When thinking about starting your AI project, you’re likely feeling a combination of excitement and concern. Wow, this can be amazing. All the success stories, the numbers of sales increase, revenue growth…so many opportunities! But on the other hand, what if it goes wrong? How can you mitigate the risk of wasting time and money on something that just isn’t viable at all? There are so many questions, there’s so much hope, and (hopefully) there’s a plan. Bright future ahead of us, am I right? Well, a recent white paper released by Pactera Technologies states that 85% of AI projects fail. Oops.
“But it won’t be me” — you might say. It won’t, or it will, there’s no way to tell now. You can hope for the best but nothing exempts you from strategic thinking. Be well-informed, be prepared, be advertent.

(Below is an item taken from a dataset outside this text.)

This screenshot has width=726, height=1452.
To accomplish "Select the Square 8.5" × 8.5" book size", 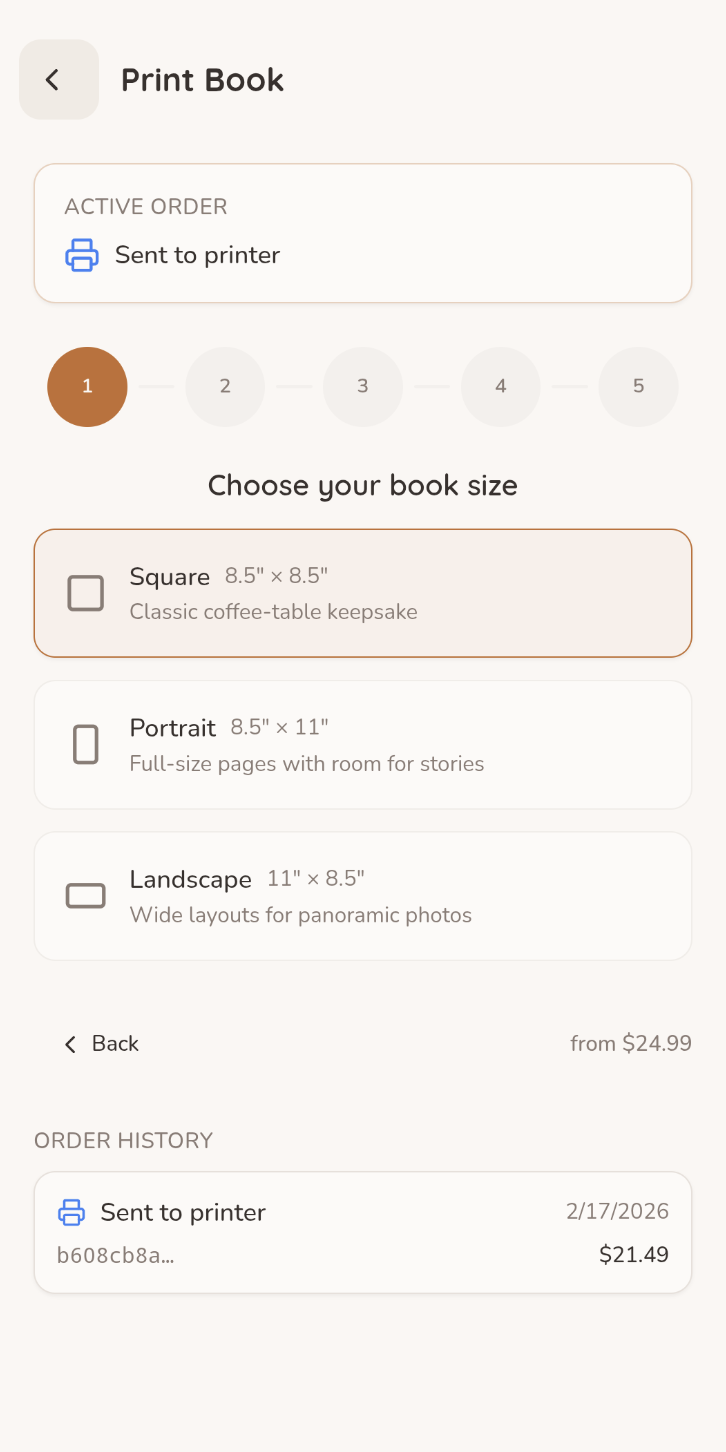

You may also like: Are We There Yet? Effort Estimation in AI Projects
There Are so Many Ways to Screw Up
And not a single reason to put it more mildly. AI offers some awesome possibilities and a plethora of things you can do wrong. You can go wrong with the data strategy, business/tech alignment, the human factor, and that’s still not all. I’m not trying to scare you away, though. It’s the spooky Halloween season, so we’ll be telling ghost stories — only with AI fails — so you can be more cautious and mindful in the future. You know, learn the lesson before it hurts you.

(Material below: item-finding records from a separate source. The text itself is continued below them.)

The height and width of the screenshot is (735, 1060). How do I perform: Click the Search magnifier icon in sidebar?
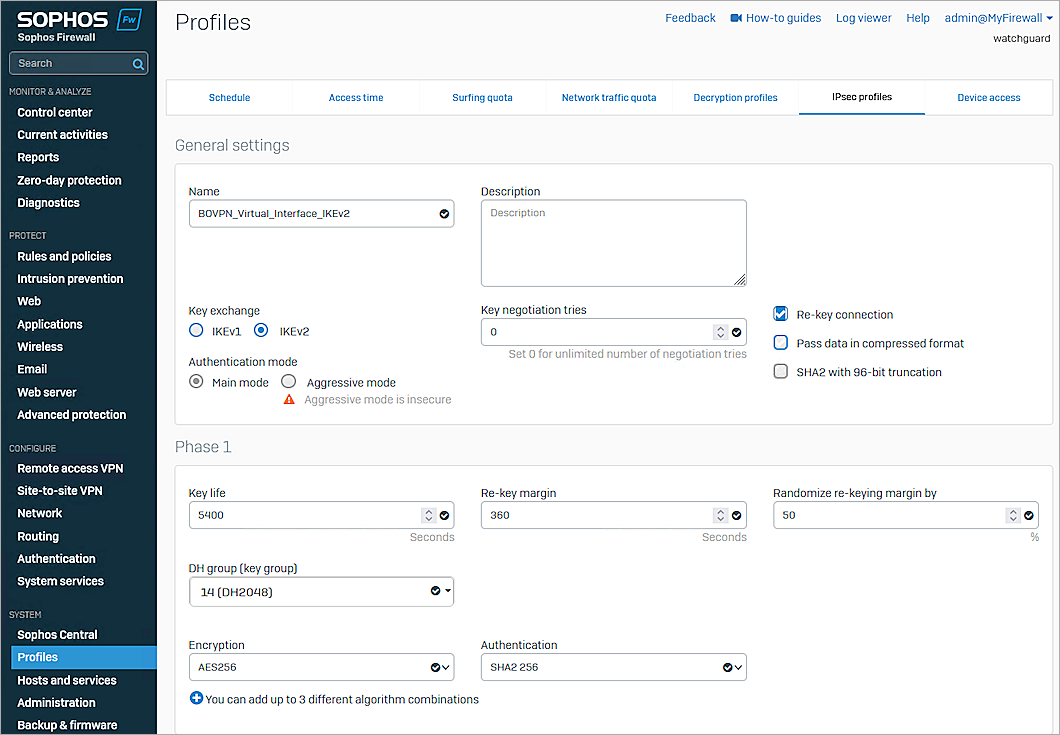[x=140, y=61]
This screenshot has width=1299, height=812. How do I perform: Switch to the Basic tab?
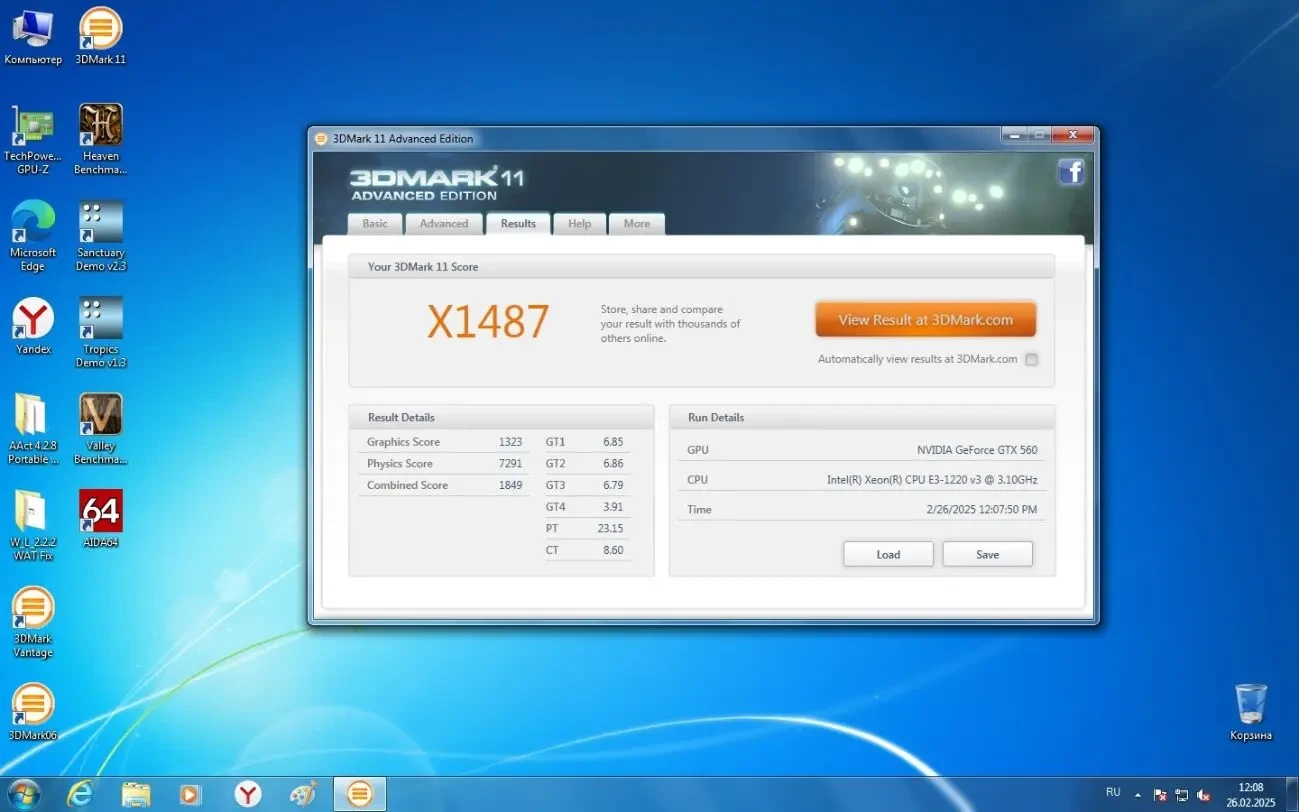pyautogui.click(x=374, y=223)
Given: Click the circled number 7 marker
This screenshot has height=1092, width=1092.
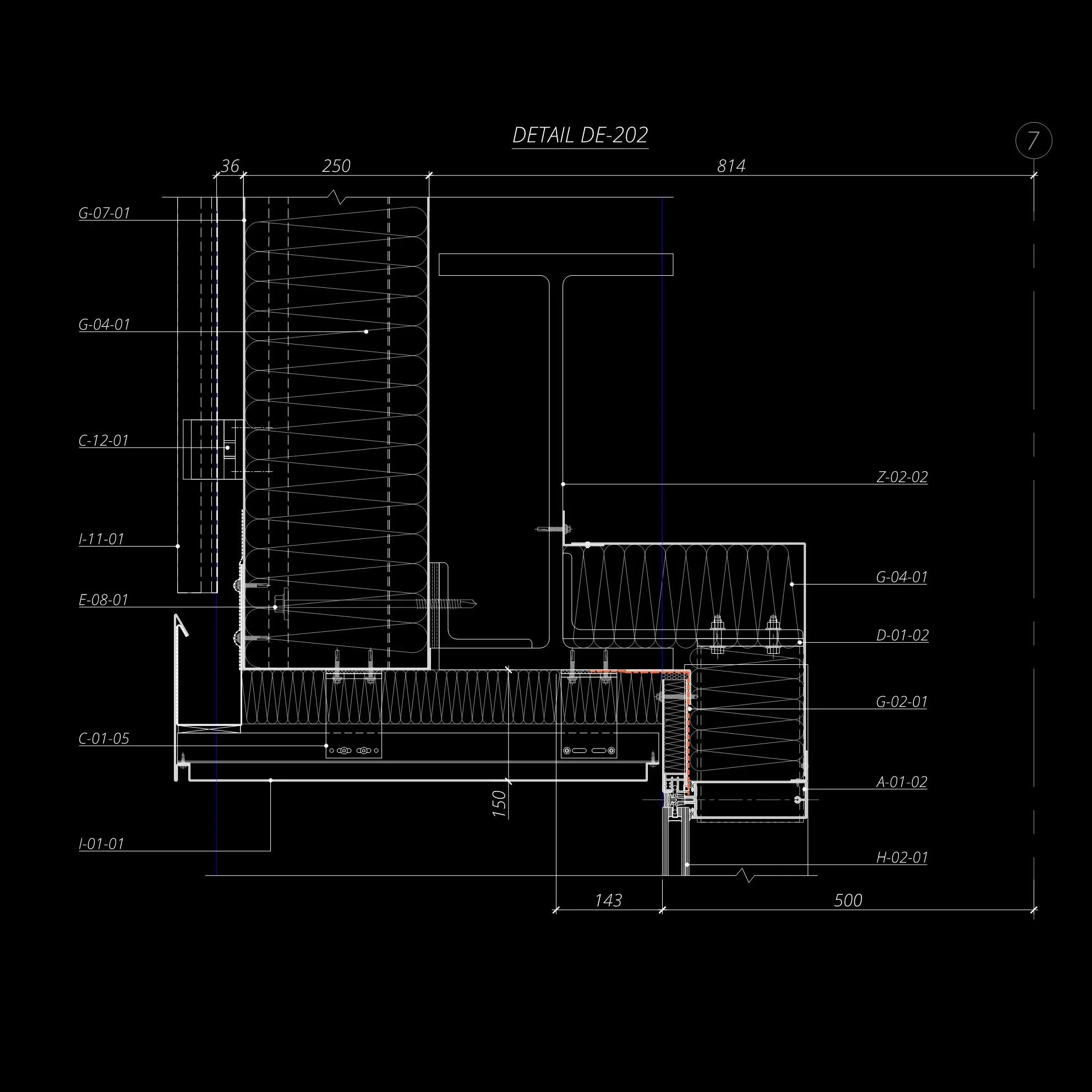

Why AI Projects Fail — Common Problems: Big Is Never Big Enough
Big data is a buzzword, but it’s also rather enigmatic. How big is “big”? How much data do you need? Yes, data is a problem. Not just because there’s not enough of it — though sometimes there is, naturally — but also due to issues with labeling, training data, etc. Because an AI system can only be as good as the data it’s fed with, you can’t have any tangible results if there’s no data behind it. So what’s the problem with data? Well, where do we start…
First, there may not be enough of it. If the business you’re running is small and has a limited set of data, you have to carefully discuss your expectations and the current state of your data set with an experienced AI advisor or data scientist. How much data is enough? See, that’s a tricky question because that depends. It depends on the use case, the type of data, and the result you expect. However, we can often hear “the more, the better”. Seems like in data science projects, more is more, period.
Do As I do, Robot
We tend to expect that AI systems perform intellectual tasks as well as we do — or better. That’s a reasonable thing to expect since we all know that “AI is outperforming humans at more and more tasks.” It is. It even beat a Go champion. However, our minds are much more flexible than AI systems.

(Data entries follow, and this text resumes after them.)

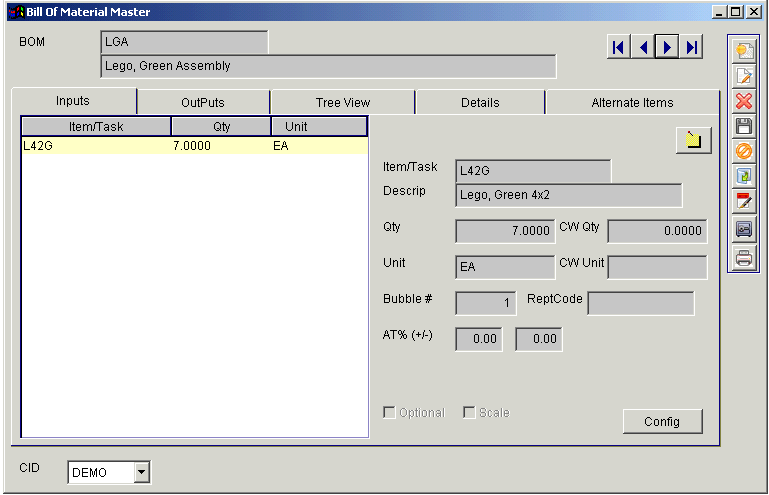Click the yellow note icon button
This screenshot has height=495, width=769.
point(743,202)
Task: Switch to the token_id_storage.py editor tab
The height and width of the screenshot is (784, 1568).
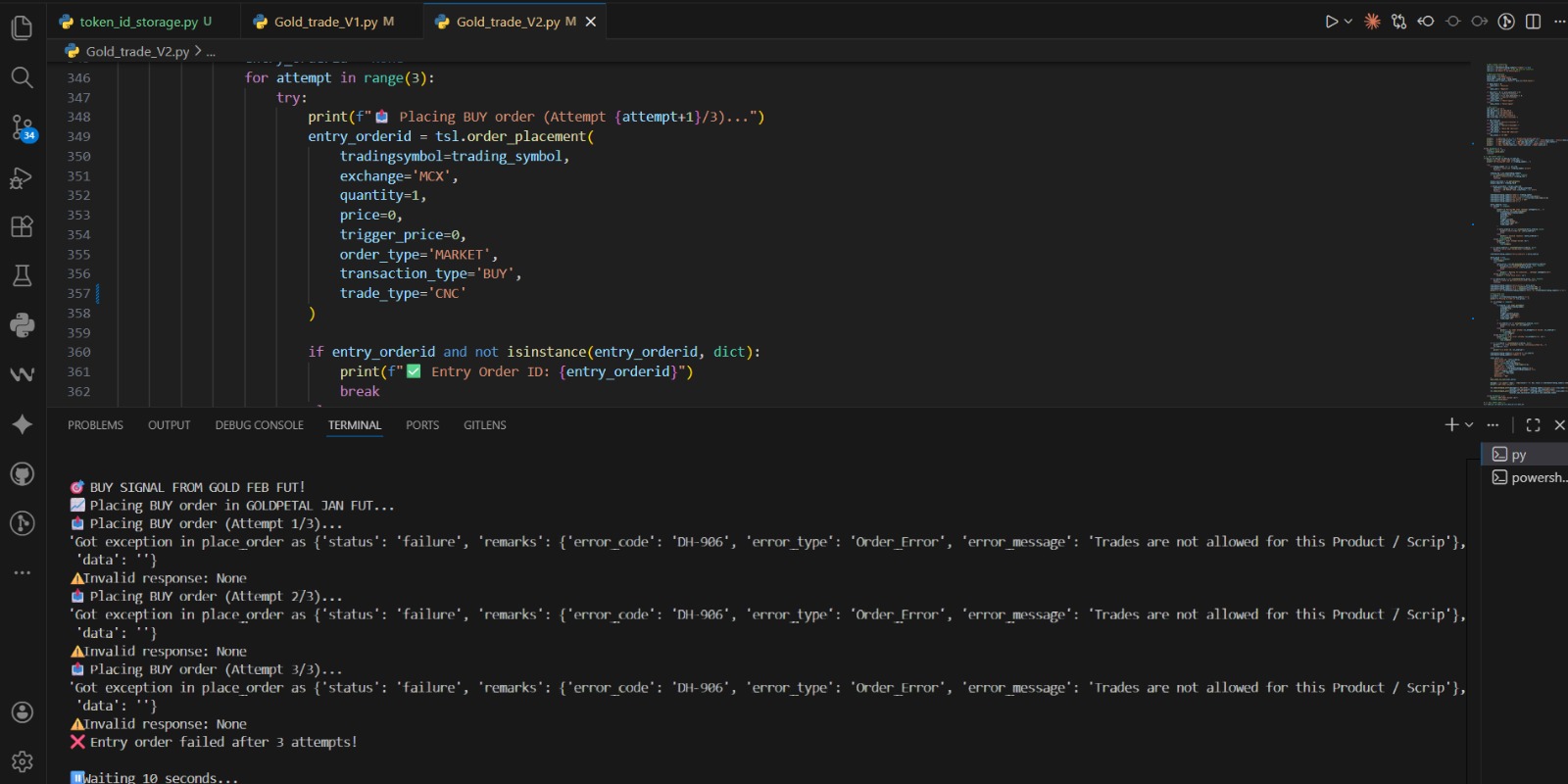Action: coord(138,22)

Think about recommendations: you meet an interesting person at a startup event. Let’s give him a name: it’s John. John enjoys talking to you and appreciates your knowledge of business and technology – he asks for a recommendation of a book that will help him gain more knowledge about these things too. You quickly run through all the titles in your head. There’s book A, B, C, D, E… OK, John, I’ve got it. You should read (insert title here). How did you know what you should recommend to John?
Your brain scanned the information you’ve gathered so far — what John knows, what he was interested in when talking to you, what his style is – to assess which book will be best for him, even though you have no idea about his actual taste in books. You had a feeling he’ll like it, and you might be right.
Now, let’s look at an AI system that “meets” John. John enters the website of an online bookstore and he’s instantly welcomed with a list of bestselling books. Nothing interesting, he keeps clicking “next”. The AI has no context to John — it’s in a “cold start” situation when it can’t generate personalized recommendations because it has no information about John. But John clicks the search bar and looks for “startup”. Oh, there’s the list. He’s browsing and clicking through some titles. At this point, AI figures out that “startups” are what John likes, and recommends content on this subject. It doesn’t know John very well but it uses data about what other users who browsed (or bought) the book “Startup” also liked. But what will happen if nobody else looked for startup books? John will not get relevant recommendations because the system didn’t have any data to learn from.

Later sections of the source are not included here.